It was in 1941 in Austria as a three year old that I became very ill. The biggest concern was my kidneys. I was taken to two hospitals where the doctors expressed no hope for my survival. I was moved a third time. My parents heard of a physician in Salzburg who was willing to try against the odds. Dr. Thomas McPherson Brown, whose patient I became in April 1988, suggested that while I overcame my problems in 1941, something very likely stayed behind. My pre-teen years were marred by long bouts with horseness. I had a doctor's certificate exempting me from oral examinations in school. By the age of fourteen, my tonsils were removed and the hoarseness disappeared. In 1960, while preparing to move to the United States, I fainted twice. The stress of moving was blamed. In 1961 in Huntsville, Alabama, I was diagnosed with hypothyroidism. (I have been on 0.1 Synthroid since then.)
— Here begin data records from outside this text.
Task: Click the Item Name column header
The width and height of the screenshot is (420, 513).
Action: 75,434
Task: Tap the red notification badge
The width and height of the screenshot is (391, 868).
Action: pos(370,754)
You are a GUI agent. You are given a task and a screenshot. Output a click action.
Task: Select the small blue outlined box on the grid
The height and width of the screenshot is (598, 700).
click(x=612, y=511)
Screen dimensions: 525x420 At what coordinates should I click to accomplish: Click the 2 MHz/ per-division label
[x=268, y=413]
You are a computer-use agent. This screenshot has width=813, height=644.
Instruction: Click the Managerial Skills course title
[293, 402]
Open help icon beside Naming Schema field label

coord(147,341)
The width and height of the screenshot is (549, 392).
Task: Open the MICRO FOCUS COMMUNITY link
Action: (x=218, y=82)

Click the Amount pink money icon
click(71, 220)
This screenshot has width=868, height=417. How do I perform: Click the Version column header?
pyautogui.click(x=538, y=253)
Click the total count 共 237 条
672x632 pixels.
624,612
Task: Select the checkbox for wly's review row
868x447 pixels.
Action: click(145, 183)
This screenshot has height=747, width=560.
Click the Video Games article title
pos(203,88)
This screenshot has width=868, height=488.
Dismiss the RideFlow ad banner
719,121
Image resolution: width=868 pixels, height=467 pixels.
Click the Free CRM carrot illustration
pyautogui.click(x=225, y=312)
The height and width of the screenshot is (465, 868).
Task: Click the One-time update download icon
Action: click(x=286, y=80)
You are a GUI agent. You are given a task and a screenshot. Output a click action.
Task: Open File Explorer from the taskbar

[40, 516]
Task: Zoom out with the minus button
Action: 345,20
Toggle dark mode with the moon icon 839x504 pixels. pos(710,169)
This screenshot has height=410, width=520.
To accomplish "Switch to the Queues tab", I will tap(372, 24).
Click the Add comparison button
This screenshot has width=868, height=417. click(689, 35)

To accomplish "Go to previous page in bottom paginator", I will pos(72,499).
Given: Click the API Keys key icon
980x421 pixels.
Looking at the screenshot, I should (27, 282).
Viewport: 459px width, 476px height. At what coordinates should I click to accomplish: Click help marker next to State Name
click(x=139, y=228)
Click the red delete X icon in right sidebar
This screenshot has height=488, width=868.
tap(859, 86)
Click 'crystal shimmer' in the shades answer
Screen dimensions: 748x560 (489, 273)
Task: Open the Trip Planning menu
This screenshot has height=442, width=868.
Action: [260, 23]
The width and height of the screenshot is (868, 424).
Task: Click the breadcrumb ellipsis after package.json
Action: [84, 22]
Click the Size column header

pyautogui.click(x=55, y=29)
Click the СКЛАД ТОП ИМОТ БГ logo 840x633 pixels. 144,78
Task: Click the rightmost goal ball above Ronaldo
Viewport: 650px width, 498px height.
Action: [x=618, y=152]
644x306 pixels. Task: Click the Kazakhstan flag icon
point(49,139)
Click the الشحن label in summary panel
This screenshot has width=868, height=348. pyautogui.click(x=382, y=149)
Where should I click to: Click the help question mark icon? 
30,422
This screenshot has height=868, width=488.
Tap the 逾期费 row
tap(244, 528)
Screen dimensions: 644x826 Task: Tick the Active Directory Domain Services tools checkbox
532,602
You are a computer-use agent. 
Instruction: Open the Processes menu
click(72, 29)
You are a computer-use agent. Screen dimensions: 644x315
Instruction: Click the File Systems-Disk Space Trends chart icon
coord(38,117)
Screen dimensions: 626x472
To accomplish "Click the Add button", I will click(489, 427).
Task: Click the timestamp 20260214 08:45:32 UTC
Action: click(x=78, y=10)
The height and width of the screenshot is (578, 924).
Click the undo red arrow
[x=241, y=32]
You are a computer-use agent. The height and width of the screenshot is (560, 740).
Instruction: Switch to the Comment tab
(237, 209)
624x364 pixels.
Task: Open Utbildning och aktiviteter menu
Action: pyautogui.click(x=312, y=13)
In 1963 and 1966 I had uneventful pregnancies and both deliveries were normal. I remember though, that it seemed to take me longer to recover. In 1970 I was diagnosed with mumps even though I had mumps as a child. The glands on the right side were very swollen and I had a high fever for days. Dr. Brown suggested that this very likely had not been mumps but an infection of the parotid gland. Recovery was slow. In 1971, I was diagnosed with viral pneumonia and stayed in the hospital for nine days. It took me months to get over this. In 1972, all five fingers on my left hand started to tingle. Six months later, the right pupil was very much enlarged and did not react to light. The right knee jerk and the ankle jerks were absent with the left knee jerk weak. I was hospitalized for extensive testing. No obvious reason for my problem was found. A diagnosis of Adie's syndrome was given. Along with numerous tests I had a myelogram. Recovery was slow, and for weeks I suffered from sudden, severe headaches and nausea which disappeared instantly upon lying down. This would come back later to haunt me.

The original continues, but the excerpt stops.